*Directions for this task*. Please count the lines in the material below that contain the word "dimensions", and reply with only that number.

------------------------------------

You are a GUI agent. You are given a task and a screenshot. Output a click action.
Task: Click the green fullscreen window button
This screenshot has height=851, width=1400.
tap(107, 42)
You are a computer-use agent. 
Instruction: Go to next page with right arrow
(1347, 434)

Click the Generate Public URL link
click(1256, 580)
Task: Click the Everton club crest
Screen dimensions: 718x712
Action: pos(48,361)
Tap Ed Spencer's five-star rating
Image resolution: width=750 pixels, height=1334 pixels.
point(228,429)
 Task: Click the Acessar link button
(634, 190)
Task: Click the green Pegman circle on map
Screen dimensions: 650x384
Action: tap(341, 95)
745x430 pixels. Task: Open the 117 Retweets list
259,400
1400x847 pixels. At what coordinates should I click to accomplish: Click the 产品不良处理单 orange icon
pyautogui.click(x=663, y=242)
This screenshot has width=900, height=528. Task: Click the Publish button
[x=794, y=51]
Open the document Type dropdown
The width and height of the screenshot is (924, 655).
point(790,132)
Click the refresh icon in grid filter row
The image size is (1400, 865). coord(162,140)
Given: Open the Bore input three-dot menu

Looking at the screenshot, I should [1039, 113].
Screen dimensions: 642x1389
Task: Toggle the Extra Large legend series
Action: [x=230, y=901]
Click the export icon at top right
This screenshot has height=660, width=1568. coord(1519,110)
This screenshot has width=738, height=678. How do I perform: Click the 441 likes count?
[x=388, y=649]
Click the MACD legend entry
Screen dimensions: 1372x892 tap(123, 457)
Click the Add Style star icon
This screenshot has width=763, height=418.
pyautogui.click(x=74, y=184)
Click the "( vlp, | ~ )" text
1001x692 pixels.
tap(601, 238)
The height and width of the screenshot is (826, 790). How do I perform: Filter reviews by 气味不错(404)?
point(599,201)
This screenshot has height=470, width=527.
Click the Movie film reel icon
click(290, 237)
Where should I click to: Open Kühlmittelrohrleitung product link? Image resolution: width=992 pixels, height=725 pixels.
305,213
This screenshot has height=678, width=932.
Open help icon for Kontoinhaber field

------------------------------------

*Solution*. 4